Tony Romo has captained the ship for the Dallas Cowboys since midway through the 2006 season. As he enters the final year of his deal the question has to be asked how much longer will the team build around him?

Tim Heitman-USA TODAY Sports

Last week, I kicked off this series of early offseason conversation with a primer on exactly how the salary cap works. It is probably one of the least understood, "important" aspects of team building. Time after time, you see people make suggestions or recommendations on how to fix this team, or keep it together, without consideration of the money factor. The NFL has rules in place to keep everyone on equal footing. The Cowboys have to adhere to a salary cap ceiling of which they have pressed their noses firmly against the glass. Dallas is in dire straits for 2013 and that brings up the biggest issue they have to tackle and no one is talking about it yet.

What do they do about Tony Romo?

Part II was originally going to look at roster keeps, discards and improvements as a whole, but the quarterback discussion deserved it's own article.

Romo has one-year remaining on his contract, 2013. In '13 he is scheduled to cost an astronomical $16.8 million against the salary cap, $11.5m in salary and $5.3m in prorated signing bonus. With Dallas already being almost $20 million above the 2013 cap with 44 of 53 roster spots accounted for, you can see where this is headed.

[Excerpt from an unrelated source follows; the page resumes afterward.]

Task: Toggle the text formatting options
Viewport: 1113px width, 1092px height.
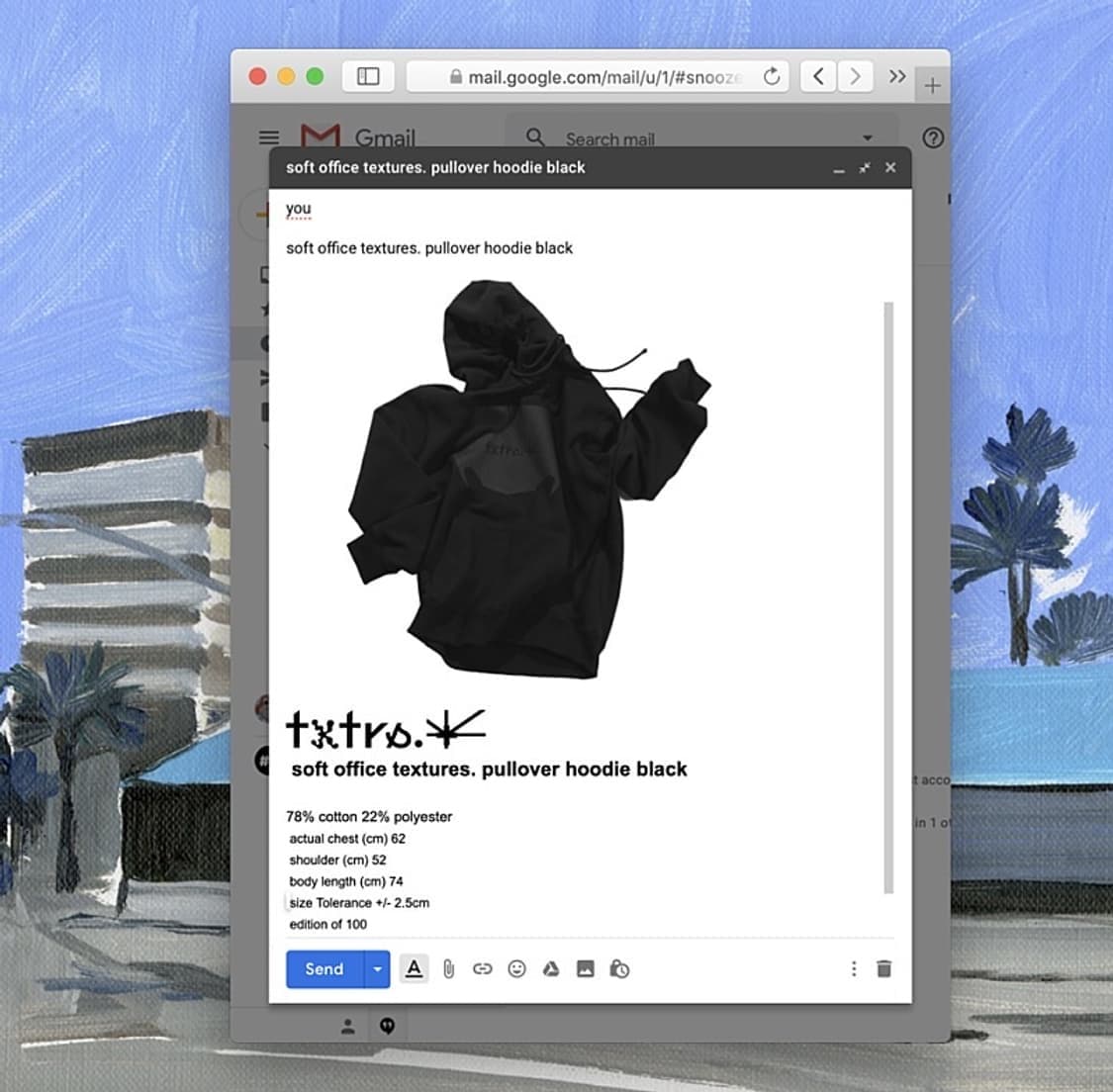Action: (415, 969)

A contract extension for Romo will garner the team about an additional $8 million in cap space. While there are a myriad of other moves the team will have to make to gain maneuverability (which I'll cover in Part 3), this is clearly one of the most important options on the table. After all, this is your quarterback. The question is, should they take it?

This isn't going to be a stats-based, record-in-key-situation-based argument about what Tony Romo is capable of providing. We can have those until we are Cowboy Blue in the face. The facts of the matter are that this team has only achieved post-season success with Romo at the helm once in his seven years of leading this team. Whether you think that Romo is the primary culprit (which I don't) or that the team hasn't done enough around him (where I stand), the fact still remains that he is a (soon-to-be) 33 year-old quarterback with one playoff win on his resume. The question is, where do you go from here?

For me, the prudent thing is to start to look towards the future with an eye on the present. The Cowboys don't have an heir apparent to replace Romo. That is a key ingredient in why discussions about moving on from Romo (via trade) should be muted. You don't move on from a franchise quarterback without a succession plan in place. And no, the guy that couldn't unseat Rex Grossman and lost his job to Tim Tebow is not a succession plan. Kyle Orton is a top quality backup QB; no more, no less. Stop the insanity.

In last April's draft, I really wanted Dallas to pick up Kirk Cousins in the fourth round. Unfortunately, Washington scooped him up before we hit the clock. I thought he would be a great QB-in-waiting. I am not opposed to drafting Romo's replacement in the third round or later this Spring, but I would not use one of our first two picks there in any way, shape or form. I wouldn't use a third-rounder either, but this is where I start listening. I am not that enamored with this draft class of quarterbacks. There are also no real options on the free agent market for this season.

I think Dallas has to find a young quarterback to groom over the next two off-seasons.

Now back to the outstanding quarterback we already have. An extension for Romo means cap space for now, but most likely a heavy, heavy cap hit in future years and the possibility of having big money tied into a non-productive player. We can all guess as to whether or not Romo will still be a top-tier quarterback 5 years from now but the truth is there is a possibility that he isn't. We can only speculate on whether or not he can maintain his level of play into his late 30's because all we have is circumstantial evidence.

Do I think that Romo has at least five years left? Yes. Do I think Romo has what it takes to lead this team to a championship? Again, yes. However, my opinion has been wrong occasionally. Very rare, I know, but it happens. You cannot run a front office on blind faith and circumstantial support. Well, you can... but you shouldn't.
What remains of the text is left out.